Ransacking Troy
By Mary Alderson
It’s evident that Maev Beaty and Irene Poole appreciate the concept behind Ransacking Troy. The two women, both brilliant, long-time actors at the Stratford Festival, are obviously enthused about their roles in Erin Shields’ play, premiering this year.
Shields has a talent for re-writing the classics, giving them a refreshing, feminist twist. She is best known for her play If We Were Birds, which won the Governor General’s Award for drama. Like Ransacking Troy, it updates classic literature from a woman’s perspective.
Ransacking Troy was commissioned by the Festival where it has been workshopped over the past few years, following the Covid interruption. Workshopping means that professional actors read and sometimes act out the new play, while the playwright refines their work. Both Beaty and Poole have been involved in the creation of Shields’ Ransacking Troy. Shields has taken Homer’s Iliad and Odyssey and given the female perspective of the ancient Greek epic tales. “Ever since we workshopped it, I’ve been chomping at the bit to present it,” Poole says. Both say that they appreciate the opportunity to actually work with a living playwright, as compared to the many Shakespearean plays they have done.
This play brings together Shields’ work with director Jackie Maxwell again. Maxwell directed Shields’ re-telling of Paradise Lost, which proved popular during Stratford’s 2018 season.
Of course, in the original, men have been at war for 10 years, while the women are at home. In Ransacking Troy, the women decide to go to Troy and end the war themselves. “This play will poke and prod and provide another perspective from the other half of the population,” Beaty explains. Beaty plays Penelope, while Poole plays Clytemnestra. “There’s no place they’re afraid to go,” adds Poole. The two actors say this re-telling of the story is heart-rending, naughty and funny. The women are the rightful heroes. They confront violence: Rape is a weapon of war.
With an all-female cast of 9, who play at least two or three parts each with some playing up to six, the story covers many lives. Beaty and Poole as Penelope and Clytemnestra also play their characters’ husbands, Odysseus and Agamemnon. The cast also includes two understudies. As well as playing characters, the women use movement to create things such as a sea storm or a boat.

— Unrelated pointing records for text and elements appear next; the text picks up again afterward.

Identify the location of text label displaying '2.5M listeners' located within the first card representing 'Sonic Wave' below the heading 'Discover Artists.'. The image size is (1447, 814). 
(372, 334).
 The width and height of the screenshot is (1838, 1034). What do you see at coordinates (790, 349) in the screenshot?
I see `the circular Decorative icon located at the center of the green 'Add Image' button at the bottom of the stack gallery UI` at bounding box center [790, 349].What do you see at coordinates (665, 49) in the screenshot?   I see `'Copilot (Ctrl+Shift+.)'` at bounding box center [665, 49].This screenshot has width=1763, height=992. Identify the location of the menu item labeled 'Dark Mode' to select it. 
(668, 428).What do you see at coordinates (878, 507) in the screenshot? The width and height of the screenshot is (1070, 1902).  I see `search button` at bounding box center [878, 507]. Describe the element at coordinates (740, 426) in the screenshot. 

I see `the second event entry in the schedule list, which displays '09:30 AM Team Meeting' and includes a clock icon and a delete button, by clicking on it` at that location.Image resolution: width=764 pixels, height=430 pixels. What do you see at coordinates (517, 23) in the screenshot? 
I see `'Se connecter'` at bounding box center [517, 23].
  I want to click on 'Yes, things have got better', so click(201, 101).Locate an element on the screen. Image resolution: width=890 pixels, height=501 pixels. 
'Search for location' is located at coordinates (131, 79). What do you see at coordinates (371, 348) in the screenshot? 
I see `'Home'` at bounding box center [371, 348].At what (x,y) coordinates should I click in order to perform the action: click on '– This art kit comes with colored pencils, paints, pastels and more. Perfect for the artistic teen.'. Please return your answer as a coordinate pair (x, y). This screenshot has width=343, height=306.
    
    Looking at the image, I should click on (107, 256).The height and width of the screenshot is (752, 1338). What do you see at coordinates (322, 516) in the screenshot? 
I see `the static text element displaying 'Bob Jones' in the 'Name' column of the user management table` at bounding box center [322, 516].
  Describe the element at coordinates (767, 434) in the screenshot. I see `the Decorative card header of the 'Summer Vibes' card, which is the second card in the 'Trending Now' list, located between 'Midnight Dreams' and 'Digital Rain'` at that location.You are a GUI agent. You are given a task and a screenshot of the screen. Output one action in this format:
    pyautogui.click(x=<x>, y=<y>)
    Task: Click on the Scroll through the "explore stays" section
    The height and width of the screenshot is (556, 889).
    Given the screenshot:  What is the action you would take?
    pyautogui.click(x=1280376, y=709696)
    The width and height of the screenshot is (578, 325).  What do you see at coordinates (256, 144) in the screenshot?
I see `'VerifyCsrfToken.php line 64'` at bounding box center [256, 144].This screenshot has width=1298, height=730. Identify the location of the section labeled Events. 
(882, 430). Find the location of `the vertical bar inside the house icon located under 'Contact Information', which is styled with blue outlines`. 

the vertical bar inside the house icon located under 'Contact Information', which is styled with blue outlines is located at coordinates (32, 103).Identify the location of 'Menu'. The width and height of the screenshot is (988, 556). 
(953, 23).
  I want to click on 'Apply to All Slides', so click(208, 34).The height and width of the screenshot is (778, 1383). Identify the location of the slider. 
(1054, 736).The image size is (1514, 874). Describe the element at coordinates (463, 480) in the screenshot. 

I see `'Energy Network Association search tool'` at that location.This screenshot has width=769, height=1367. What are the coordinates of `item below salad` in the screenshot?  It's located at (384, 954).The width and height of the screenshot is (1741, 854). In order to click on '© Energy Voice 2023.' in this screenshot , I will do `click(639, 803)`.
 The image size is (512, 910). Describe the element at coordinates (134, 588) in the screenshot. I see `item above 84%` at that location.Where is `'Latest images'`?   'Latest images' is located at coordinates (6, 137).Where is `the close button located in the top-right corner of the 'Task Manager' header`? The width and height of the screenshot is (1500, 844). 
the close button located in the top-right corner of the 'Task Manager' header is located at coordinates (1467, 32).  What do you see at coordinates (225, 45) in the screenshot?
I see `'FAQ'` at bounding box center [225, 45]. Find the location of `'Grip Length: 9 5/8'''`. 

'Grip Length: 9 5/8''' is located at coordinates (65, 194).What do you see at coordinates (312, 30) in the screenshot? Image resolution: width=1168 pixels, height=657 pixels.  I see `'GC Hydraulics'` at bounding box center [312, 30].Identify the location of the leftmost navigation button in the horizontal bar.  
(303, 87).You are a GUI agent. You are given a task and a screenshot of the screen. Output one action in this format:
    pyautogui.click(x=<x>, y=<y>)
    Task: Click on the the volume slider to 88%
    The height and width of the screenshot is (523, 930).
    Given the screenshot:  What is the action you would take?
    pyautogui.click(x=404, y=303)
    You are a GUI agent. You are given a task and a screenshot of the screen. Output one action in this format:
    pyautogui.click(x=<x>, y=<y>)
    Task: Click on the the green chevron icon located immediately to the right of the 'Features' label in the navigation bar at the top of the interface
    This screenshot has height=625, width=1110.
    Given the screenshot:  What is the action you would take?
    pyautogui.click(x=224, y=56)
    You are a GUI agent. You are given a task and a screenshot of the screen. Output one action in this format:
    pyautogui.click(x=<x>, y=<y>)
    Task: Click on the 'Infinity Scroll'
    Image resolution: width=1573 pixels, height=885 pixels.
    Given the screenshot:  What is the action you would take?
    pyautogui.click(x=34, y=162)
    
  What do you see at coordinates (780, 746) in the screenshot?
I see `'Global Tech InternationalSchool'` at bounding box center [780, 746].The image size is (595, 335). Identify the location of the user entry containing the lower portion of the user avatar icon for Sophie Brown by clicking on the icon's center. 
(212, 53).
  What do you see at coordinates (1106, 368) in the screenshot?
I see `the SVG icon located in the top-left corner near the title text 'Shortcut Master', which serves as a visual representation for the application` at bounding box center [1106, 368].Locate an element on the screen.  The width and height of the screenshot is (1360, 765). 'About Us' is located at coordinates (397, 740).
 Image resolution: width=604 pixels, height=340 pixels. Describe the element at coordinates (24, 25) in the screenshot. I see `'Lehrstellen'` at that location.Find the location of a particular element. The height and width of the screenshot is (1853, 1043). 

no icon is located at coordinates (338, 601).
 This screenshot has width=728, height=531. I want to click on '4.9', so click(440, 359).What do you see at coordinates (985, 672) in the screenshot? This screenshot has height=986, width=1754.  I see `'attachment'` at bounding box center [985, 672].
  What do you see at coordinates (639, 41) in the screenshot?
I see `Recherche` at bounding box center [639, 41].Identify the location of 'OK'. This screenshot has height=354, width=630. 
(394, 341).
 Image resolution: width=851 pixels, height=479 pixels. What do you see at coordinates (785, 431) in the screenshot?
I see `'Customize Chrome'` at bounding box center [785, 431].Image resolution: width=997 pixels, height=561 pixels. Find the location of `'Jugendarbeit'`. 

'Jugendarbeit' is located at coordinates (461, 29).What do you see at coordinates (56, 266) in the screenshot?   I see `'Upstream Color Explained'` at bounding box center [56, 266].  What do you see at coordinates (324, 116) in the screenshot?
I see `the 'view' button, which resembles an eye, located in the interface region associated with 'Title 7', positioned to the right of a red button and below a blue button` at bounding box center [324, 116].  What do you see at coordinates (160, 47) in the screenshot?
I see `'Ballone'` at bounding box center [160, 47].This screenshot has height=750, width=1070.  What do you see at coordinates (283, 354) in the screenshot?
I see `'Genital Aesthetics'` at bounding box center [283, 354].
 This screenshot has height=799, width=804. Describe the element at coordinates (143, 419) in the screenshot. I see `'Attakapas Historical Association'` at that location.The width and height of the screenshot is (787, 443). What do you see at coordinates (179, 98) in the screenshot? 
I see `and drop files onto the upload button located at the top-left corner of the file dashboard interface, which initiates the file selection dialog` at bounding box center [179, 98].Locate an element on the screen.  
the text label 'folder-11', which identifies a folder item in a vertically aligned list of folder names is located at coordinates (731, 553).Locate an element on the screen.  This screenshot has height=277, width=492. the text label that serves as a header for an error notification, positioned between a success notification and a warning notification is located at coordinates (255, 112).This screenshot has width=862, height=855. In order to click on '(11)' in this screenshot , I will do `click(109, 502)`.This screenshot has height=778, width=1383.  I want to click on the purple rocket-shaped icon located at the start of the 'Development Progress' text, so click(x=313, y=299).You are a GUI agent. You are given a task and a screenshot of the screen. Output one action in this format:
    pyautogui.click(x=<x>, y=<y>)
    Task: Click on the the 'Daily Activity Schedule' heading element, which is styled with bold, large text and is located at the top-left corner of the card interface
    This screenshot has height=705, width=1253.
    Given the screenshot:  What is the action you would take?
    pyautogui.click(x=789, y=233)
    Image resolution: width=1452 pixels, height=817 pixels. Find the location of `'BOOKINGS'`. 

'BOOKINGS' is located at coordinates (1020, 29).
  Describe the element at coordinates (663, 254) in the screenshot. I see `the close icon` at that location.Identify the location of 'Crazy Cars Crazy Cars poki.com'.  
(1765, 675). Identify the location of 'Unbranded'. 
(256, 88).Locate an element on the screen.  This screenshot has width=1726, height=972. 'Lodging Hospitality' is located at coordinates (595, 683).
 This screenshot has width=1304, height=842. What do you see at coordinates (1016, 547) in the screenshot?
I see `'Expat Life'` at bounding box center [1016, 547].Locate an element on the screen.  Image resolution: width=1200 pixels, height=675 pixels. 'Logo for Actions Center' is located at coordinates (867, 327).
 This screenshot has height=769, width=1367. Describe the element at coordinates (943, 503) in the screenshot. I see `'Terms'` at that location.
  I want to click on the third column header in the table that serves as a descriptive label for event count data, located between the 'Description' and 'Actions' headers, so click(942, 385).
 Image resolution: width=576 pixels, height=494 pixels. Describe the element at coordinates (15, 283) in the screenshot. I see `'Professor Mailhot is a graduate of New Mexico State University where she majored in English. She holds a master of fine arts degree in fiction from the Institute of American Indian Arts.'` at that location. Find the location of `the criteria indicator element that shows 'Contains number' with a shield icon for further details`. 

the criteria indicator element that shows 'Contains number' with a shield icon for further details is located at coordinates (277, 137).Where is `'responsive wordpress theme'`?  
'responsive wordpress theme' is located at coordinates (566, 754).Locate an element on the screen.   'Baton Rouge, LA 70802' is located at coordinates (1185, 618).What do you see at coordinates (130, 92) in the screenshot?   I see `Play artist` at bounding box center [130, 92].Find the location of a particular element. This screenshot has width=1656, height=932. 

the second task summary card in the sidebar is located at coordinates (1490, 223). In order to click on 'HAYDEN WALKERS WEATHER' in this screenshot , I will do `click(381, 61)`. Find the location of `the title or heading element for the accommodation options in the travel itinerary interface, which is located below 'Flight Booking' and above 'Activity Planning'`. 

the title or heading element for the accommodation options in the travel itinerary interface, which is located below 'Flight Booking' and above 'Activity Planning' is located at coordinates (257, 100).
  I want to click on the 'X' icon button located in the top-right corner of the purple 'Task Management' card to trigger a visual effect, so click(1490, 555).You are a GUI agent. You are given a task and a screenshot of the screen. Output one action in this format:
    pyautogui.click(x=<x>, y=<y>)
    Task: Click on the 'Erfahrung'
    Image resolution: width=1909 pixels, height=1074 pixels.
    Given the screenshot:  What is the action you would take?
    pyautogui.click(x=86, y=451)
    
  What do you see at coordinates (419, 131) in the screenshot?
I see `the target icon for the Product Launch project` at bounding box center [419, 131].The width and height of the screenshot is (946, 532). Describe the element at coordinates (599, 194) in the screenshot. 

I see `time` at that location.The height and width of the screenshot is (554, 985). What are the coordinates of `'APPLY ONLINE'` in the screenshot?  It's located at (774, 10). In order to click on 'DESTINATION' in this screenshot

The two women are enjoying working together, which they haven’t done for more than 20 years, when they were in A Midsummer Night’s Dream as Helena and Hermia. They even quoted Shakespeare’s line describing the characters: “So we grew together, like to a double cherry: seeming parted, but yet an union in partition, two lovely berries molded on one stem”.
Since that production, the two actors have grown to be good friends and now so are their daughters. They describe a visit to the beach in Grand Bend last summer where their young daughters wrapped their beach towels around themselves and used driftwood as walking staffs. “They looked very much like heroines from ancient Greece, perhaps Penelope and Clytemnestra,” says Beaty with a smile. Ransacking Troy is very much about female friendship, which is “a very popular theme,” Beaty adds.
Ransacking Troy is about female equality and women’s rights, they explain – something that is very important to them as mothers of daughters. “The women in Ransacking Troy are fully realized characters,” Beaty says, “who bring humour and humanity, as opposed to being characters who were once just on a periphery.”
Ransacking Troy is in previews starting August 6, with the opening night August 21. It continues in repertory at the Tom Patterson Theatre until September 28.
Photo: Maev Beaty as Penelope, Odysseus (left) and Irene Poole as Clytemnestra, Iphigenia, Agamemnon, Ransacking Troy. Stratford Festival 2025. Photo: Ted Belton.